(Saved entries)
++++

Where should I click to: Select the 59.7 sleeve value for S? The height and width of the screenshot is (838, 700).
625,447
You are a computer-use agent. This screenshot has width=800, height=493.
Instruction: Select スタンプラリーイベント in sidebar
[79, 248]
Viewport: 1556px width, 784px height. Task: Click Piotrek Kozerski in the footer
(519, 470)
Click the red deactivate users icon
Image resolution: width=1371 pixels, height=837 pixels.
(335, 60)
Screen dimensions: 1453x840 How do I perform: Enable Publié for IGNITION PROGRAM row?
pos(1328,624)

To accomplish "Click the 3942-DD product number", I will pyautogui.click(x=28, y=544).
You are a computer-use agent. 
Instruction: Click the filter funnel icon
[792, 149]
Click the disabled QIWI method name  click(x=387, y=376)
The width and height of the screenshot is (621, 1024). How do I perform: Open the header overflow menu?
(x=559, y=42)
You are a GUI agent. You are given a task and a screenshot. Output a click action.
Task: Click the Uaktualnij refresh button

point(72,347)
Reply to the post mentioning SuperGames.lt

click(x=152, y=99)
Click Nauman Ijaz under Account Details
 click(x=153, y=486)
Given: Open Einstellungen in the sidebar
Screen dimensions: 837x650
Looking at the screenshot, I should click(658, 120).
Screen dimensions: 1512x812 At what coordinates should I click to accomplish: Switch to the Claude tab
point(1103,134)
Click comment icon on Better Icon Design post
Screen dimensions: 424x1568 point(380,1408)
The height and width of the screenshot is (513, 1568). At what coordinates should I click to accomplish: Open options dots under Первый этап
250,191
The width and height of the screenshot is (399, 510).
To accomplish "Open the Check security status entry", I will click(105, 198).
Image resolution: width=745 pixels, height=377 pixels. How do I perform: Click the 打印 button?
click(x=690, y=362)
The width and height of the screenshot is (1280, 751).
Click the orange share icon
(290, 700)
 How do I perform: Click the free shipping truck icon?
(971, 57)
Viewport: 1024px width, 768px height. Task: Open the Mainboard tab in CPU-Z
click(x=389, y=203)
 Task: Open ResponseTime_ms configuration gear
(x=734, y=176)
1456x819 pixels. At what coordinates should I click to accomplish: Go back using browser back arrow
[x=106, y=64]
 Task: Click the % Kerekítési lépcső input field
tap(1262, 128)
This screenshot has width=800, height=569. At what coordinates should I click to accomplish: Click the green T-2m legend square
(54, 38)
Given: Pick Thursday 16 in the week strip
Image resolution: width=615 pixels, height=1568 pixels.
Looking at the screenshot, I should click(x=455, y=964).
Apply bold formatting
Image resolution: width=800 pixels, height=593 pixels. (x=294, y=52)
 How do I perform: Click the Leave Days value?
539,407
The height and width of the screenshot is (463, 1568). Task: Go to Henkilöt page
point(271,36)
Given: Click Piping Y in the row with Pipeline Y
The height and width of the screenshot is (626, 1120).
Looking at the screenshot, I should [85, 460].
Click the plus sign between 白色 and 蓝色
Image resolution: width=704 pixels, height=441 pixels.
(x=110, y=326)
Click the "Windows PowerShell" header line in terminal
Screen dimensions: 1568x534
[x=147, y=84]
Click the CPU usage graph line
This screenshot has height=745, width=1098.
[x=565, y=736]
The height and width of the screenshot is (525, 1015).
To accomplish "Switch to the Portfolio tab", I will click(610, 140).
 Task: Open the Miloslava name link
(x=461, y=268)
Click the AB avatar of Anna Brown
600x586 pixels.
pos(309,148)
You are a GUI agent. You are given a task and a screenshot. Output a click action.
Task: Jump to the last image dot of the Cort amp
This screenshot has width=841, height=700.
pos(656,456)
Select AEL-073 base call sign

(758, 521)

++++

— Work item —
Count, in the records above, the lines that contain "agent", and write only the resulting number.

— Response area —
4